OMEOPATICI E “FITOTERAPICI”
Come già evidenziato, in base alle nuove disposizioni del DL “Bersani”, negli esercizi commerciali diversi dalle farmacie (in qualsiasi tipologia di esercizio commerciale, e pertanto non soltanto nei supermercati), purché con la presenza e l’assistenza del farmacista, possono essere posti in vendita medicinali e altri prodotti non soggetti a prescrizione medica. A fronte di tale previsione normativa, è opportuno chiarire che nei suddetti esercizi commerciali possono essere posti in vendita anche medicinali omeopatici non assoggettati a prescrizione medica. Per quanto concerne i cosiddetti “fitoterapici”, premesso che una tale categoria di prodotti non è prevista dalla normativa, si deve precisare che, se si tratta di medicinali, possono essere posti in vendita negli esercizi commerciali diversi dalle farmacie solo se non soggetti a prescrizione medica. Nel caso in cui i “fitoterapici” non siano medicinali, si deve ritenere che, a fronte della lettera della legge (“altri prodotti non soggetti a prescrizione medica”), i medesimi siano senz’altro e a maggior ragione vendibili anche negli esercizi commerciali diversi dalle farmacie.

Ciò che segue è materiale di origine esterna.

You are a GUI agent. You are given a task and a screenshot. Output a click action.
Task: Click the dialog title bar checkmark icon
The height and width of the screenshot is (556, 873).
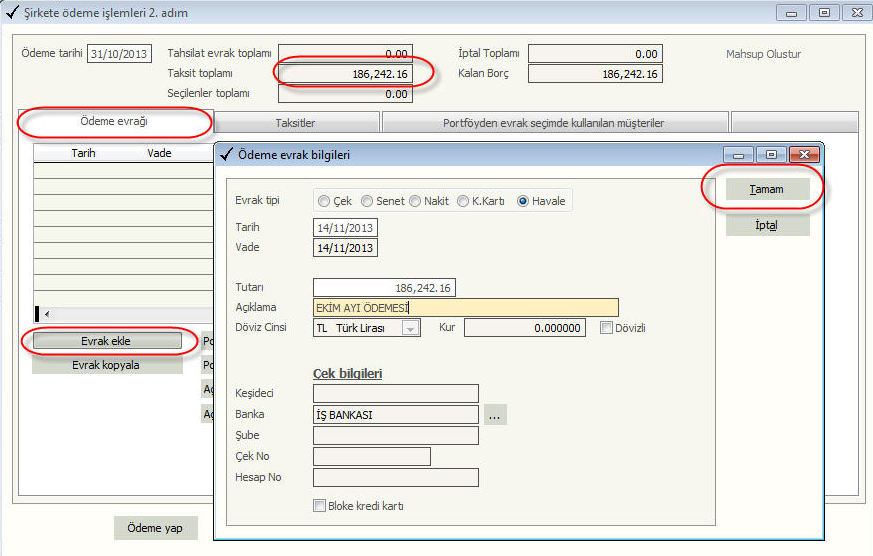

GESTIONE SOCIETARIA E DIREZIONE DELLE FARMACIE
Com’è noto, una delle novità introdotte dal DL “Bersani” è la possibilità per le società tra farmacisti di essere titolari di più di una farmacia (fino a un massimo di quattro e tutte ubicate nella provincia in cui ha sede la società). A tal proposito, occorre rammentare che, in base all’art. 7, comma 3, della legge 362/1991, la direzione della farmacia gestita dalla società è affidata ad uno dei soci che ne è responsabile. Inoltre, in base agli artt. 378 e 121 del TULS RD 1265/1934, le farmacie il cui titolare non sia farmacista (e tale è appunto il caso delle farmacie private gestite da società tra farmacisti, nelle quali titolare è la stessa società e non i singoli soci) debbono avere, per direttore responsabile, un farmacista iscritto nell’Albo professionale, e il direttore ha l'obbligo di risiedere in permanenza nella farmacia. Dalle disposizioni sopra richiamate, discende che ciascun socio può essere direttore responsabile di una sola farmacia, con la conseguenza che, qualora la società assuma la titolarità di più di una farmacia, il numero dei soci dovrà comunque essere almeno pari al numero della farmacie di cui la società stessa è titolare.